The funding totals £3m with each of the projects receiving at least £200,000.

Each low carbon zone will tackle the problem in its own way, but all will be expect to reduce emissions by at least 20.12% by 2012, .

The solutions vary from hard engineering such as installing micro-renewables or offering cheap community heating to financial incentives for householders prepared to tackle their property’s energy efficiency.

Many boroughs will also be trying to persuade residents to make positive changes themselves, offering free advice from ‘energy doctors’ who can suggest practical ways for people to cut the emissions from their homes.

Other schemes will look at set up apprentice-style training for green collar jobs.

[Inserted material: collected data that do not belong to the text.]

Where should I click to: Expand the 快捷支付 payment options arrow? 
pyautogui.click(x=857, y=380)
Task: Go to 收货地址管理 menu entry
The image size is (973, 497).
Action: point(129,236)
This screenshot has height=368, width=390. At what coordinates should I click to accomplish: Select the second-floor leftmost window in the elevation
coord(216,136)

“It’s a whole range of different things,” the Mayor’s environment advisor Isobel Dedring told edie.

“Anything from home efficiency, schools being made more energy efficient to a solar panels on the roof of a supermarket that people can use the energy for their homes.

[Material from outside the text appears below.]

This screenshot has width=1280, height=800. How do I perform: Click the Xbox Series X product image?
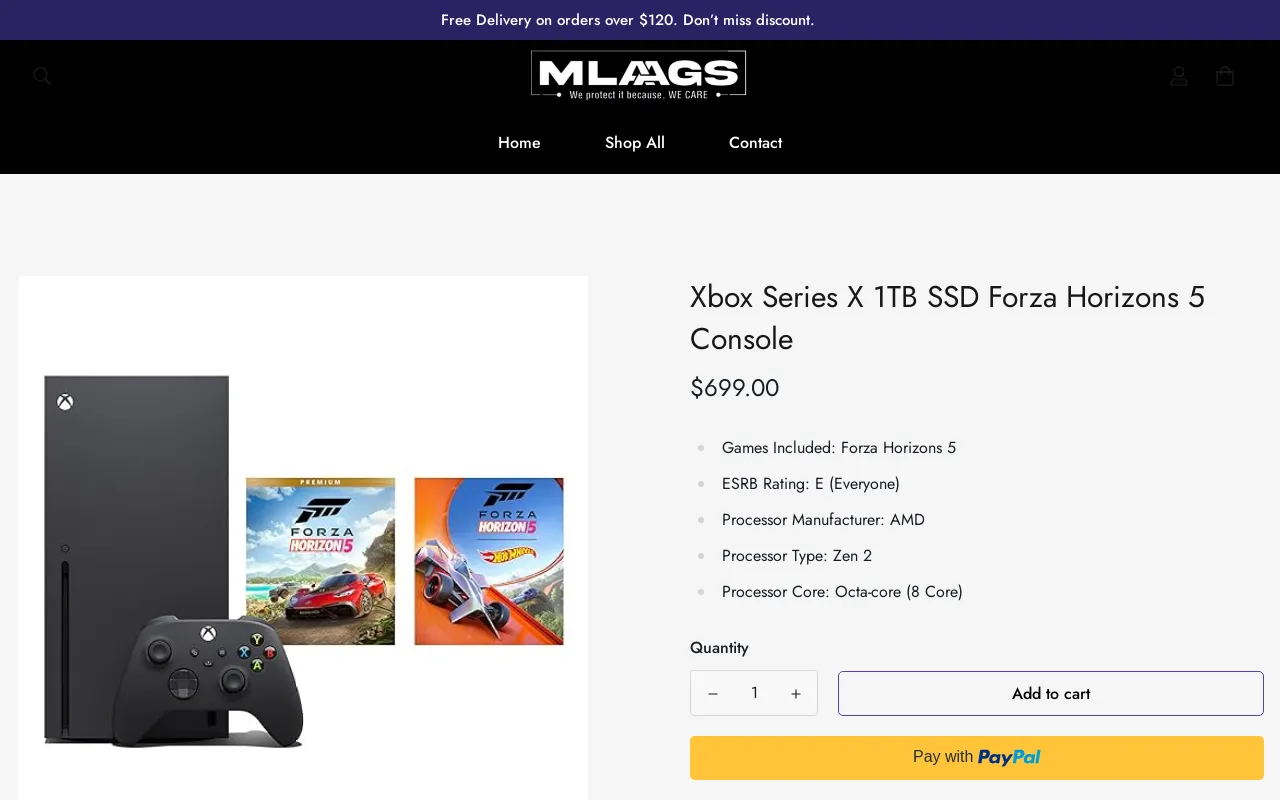303,560
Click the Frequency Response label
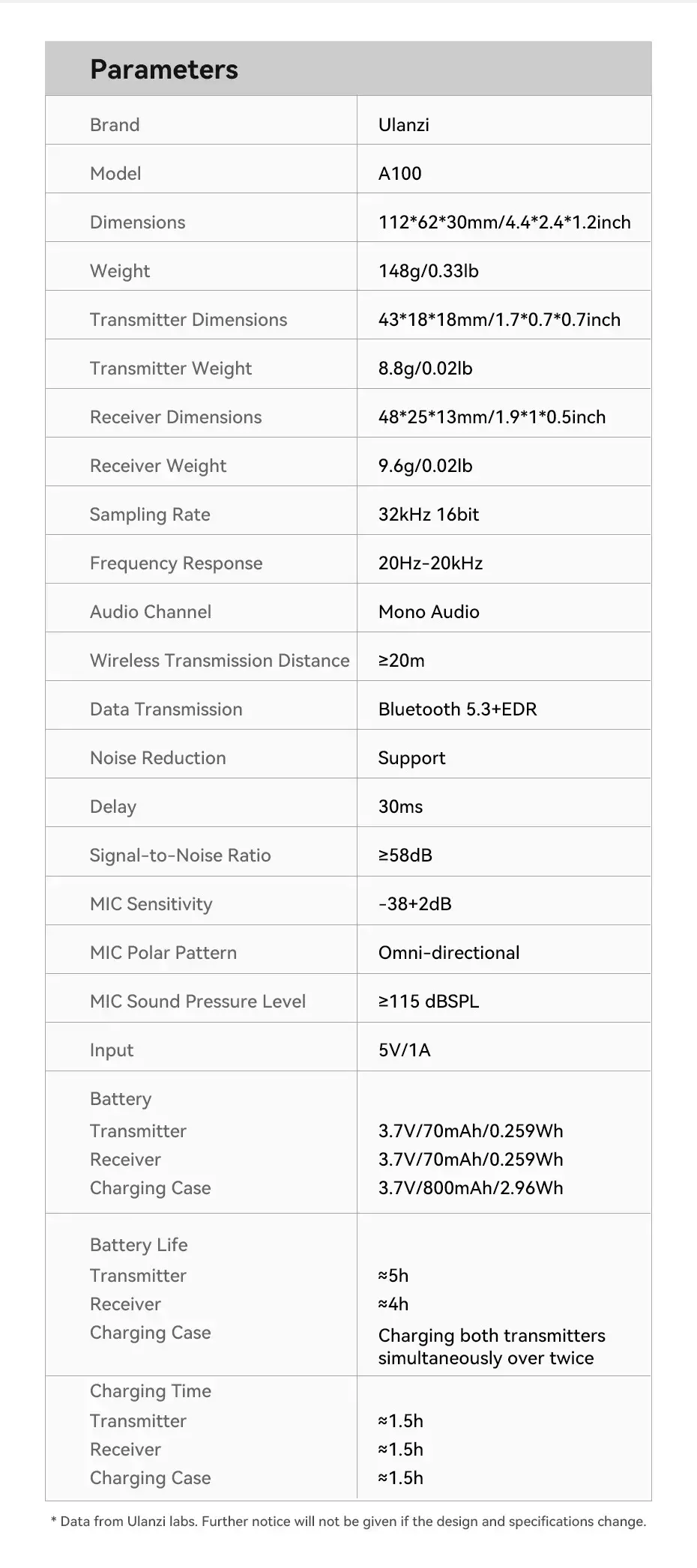The width and height of the screenshot is (697, 1568). (176, 563)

“Most of it is really about engaging the public and small businesses – not just physical changes.”

All 33 London boroughs were invited to bid for funding from City Hall, and the ten successful were announced at the Guildhall at the London Congress, a gathering of council leaders and the Mayor.

Each individual zone will be relatively small – affecting around a thousand buildings – but the plan is to use the diverse projects to see what works and find effective ways to cut carbon on a community level, then replicate the successes where possible.

Ms Dedring said “We would want the different zones to seed between each other.”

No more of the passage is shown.